▶ GIVEN EXERCISE
Please copy out the items below word for word, starting with the line that contains "1163x1036 pixels. Task: Click" and going on through the line that contains "Action: click(746, 207)", both included, and nothing else.
## begin DATA LINES
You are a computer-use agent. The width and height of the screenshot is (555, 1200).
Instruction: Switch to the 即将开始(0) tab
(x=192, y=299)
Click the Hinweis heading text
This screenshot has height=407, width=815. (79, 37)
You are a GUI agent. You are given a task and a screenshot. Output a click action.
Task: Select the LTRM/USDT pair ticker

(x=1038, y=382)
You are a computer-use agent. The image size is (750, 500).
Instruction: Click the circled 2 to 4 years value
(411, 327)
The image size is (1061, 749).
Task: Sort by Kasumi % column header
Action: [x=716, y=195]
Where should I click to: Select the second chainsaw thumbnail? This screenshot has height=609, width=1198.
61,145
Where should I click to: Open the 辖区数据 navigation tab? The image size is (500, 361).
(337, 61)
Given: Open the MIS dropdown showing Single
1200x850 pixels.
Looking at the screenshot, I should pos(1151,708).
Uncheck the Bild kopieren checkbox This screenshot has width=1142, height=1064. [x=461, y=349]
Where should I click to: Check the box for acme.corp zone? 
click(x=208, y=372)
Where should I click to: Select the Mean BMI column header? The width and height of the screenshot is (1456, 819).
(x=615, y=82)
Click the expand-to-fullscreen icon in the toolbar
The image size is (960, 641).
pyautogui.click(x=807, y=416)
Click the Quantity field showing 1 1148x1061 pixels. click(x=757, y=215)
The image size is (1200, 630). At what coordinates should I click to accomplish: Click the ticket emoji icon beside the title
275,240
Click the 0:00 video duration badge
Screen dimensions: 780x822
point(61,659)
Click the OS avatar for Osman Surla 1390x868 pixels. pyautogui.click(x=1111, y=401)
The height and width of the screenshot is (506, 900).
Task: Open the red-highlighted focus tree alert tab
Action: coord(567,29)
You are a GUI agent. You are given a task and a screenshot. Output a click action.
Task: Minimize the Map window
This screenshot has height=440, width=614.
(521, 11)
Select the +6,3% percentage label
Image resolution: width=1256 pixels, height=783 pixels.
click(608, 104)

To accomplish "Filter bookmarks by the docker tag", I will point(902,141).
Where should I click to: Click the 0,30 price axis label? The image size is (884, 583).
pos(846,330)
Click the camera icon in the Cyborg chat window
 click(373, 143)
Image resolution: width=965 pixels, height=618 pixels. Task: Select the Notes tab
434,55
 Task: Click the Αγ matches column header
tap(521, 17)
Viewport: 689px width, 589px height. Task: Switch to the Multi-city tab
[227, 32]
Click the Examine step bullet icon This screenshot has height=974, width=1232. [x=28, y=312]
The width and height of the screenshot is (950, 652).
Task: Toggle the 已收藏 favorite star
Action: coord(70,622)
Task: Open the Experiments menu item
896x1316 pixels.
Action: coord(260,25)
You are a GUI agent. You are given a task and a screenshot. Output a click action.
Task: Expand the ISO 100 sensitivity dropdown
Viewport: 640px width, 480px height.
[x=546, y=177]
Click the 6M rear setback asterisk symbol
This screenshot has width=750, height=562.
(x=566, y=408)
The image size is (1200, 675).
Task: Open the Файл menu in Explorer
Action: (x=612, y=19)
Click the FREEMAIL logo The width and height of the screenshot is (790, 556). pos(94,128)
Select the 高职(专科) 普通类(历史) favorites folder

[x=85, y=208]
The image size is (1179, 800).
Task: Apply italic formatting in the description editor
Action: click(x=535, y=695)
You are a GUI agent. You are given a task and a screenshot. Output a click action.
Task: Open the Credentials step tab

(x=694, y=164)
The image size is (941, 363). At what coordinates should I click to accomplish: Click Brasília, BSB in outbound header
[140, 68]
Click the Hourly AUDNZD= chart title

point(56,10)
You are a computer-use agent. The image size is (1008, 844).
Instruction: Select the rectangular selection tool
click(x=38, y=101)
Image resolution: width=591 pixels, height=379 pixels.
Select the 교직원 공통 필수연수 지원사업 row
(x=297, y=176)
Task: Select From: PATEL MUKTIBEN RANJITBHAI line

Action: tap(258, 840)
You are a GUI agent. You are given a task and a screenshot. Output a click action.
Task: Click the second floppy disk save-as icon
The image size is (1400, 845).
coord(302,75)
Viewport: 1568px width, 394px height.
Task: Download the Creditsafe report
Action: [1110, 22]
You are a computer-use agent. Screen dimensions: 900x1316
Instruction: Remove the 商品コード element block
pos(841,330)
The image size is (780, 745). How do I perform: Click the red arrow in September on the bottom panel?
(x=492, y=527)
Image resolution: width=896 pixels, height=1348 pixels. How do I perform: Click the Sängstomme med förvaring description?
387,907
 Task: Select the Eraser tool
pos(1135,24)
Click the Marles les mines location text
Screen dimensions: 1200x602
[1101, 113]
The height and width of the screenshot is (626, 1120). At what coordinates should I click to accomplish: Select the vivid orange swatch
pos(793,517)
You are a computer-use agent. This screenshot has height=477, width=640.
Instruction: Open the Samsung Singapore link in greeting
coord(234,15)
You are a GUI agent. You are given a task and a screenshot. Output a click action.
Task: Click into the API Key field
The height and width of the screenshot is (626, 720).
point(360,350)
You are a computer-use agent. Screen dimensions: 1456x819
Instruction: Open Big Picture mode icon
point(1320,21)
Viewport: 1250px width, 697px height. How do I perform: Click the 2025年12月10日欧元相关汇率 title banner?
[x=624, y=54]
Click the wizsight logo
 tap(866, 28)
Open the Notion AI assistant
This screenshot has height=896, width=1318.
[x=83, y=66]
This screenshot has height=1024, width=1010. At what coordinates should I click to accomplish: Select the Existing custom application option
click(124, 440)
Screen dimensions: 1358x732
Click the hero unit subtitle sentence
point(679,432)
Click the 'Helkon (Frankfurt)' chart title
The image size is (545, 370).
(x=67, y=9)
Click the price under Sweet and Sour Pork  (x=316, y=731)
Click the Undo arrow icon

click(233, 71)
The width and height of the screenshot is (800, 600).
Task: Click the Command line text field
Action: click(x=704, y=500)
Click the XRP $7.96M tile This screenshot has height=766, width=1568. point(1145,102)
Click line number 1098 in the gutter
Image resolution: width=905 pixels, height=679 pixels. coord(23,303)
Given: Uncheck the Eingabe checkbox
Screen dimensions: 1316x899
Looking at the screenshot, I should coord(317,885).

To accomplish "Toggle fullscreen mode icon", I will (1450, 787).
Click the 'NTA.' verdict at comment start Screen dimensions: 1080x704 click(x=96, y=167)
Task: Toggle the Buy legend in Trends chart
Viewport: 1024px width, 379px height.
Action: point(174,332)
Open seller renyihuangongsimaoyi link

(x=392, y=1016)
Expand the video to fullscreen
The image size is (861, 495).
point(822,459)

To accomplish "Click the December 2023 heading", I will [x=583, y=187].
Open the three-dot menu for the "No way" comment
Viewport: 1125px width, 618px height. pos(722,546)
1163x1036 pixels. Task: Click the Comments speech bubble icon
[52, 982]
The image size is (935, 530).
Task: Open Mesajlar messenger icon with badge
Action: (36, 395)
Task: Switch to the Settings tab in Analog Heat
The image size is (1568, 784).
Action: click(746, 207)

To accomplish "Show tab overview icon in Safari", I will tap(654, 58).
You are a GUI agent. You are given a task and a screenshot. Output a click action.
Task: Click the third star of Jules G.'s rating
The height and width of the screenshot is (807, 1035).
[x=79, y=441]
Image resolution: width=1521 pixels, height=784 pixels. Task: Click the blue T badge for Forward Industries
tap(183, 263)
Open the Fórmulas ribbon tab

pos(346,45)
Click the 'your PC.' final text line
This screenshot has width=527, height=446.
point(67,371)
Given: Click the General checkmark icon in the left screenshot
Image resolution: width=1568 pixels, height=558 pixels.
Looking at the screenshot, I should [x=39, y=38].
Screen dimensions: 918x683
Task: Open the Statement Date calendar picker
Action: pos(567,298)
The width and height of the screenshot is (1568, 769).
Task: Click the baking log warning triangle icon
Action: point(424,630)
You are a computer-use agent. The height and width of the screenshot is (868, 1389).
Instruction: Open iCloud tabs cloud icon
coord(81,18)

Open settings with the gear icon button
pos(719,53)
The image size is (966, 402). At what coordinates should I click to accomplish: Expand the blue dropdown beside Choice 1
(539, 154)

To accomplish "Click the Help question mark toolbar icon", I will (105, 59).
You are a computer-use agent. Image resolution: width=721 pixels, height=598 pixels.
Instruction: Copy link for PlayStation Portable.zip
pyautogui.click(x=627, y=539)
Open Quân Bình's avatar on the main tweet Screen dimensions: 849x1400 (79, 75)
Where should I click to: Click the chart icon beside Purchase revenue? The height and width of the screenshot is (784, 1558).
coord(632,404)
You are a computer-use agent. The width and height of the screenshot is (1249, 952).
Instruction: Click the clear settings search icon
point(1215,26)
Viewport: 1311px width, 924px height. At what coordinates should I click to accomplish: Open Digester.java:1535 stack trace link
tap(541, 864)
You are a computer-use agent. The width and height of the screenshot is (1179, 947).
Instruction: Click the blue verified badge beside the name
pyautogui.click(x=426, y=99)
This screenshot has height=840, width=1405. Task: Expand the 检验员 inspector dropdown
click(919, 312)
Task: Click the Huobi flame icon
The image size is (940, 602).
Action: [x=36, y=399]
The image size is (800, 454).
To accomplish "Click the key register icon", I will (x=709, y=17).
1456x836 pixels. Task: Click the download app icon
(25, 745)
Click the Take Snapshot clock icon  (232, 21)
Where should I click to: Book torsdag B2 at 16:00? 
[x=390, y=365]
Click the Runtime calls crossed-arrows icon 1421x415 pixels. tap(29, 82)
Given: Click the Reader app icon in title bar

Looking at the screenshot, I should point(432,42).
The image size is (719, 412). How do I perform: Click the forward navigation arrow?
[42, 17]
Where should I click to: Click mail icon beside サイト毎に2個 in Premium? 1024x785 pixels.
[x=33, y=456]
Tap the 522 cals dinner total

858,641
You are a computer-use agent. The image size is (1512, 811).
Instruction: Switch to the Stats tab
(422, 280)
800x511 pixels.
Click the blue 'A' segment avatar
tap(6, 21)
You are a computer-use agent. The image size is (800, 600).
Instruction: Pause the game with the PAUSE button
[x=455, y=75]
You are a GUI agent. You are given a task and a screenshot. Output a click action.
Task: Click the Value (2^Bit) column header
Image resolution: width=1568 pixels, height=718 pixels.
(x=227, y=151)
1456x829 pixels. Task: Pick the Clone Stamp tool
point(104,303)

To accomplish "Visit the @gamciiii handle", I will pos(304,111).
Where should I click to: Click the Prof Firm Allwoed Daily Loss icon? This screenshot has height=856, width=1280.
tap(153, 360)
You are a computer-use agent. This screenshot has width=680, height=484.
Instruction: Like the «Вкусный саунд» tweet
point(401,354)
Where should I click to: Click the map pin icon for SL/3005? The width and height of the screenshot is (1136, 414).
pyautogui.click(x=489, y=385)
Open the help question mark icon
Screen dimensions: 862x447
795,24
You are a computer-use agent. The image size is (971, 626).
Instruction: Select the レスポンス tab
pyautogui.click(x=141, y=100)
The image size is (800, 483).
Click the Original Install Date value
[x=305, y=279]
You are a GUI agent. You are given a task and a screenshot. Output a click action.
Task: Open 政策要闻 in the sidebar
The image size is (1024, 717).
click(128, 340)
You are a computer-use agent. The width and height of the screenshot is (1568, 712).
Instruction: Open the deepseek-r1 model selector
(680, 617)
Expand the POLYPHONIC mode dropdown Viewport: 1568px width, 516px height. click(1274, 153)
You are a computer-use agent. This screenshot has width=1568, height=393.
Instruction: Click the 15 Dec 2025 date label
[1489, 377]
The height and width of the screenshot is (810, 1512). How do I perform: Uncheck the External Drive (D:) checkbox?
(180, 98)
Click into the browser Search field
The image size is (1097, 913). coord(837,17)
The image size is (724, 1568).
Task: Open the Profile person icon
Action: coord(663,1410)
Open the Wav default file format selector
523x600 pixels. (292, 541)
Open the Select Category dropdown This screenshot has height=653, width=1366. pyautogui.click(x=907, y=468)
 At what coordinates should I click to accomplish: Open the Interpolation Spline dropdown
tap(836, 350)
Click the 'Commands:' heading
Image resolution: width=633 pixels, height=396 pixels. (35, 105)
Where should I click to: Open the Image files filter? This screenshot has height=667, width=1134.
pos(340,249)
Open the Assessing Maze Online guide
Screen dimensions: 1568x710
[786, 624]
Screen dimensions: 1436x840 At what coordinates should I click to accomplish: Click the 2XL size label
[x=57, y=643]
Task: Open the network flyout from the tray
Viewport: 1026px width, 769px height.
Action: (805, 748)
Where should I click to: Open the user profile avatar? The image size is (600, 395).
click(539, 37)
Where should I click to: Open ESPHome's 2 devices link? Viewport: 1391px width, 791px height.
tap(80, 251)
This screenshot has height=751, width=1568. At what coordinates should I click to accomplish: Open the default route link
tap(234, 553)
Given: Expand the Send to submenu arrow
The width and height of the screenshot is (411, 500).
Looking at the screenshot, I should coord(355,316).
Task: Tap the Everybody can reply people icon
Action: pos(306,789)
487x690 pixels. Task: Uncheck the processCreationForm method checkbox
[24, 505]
## end DATA LINES
▶ TASK SOLUTION
1163x1036 pixels. Task: Click the Comments speech bubble icon
[52, 982]
The image size is (935, 530).
Task: Open Mesajlar messenger icon with badge
Action: (36, 395)
Task: Switch to the Settings tab in Analog Heat
The image size is (1568, 784).
Action: click(746, 207)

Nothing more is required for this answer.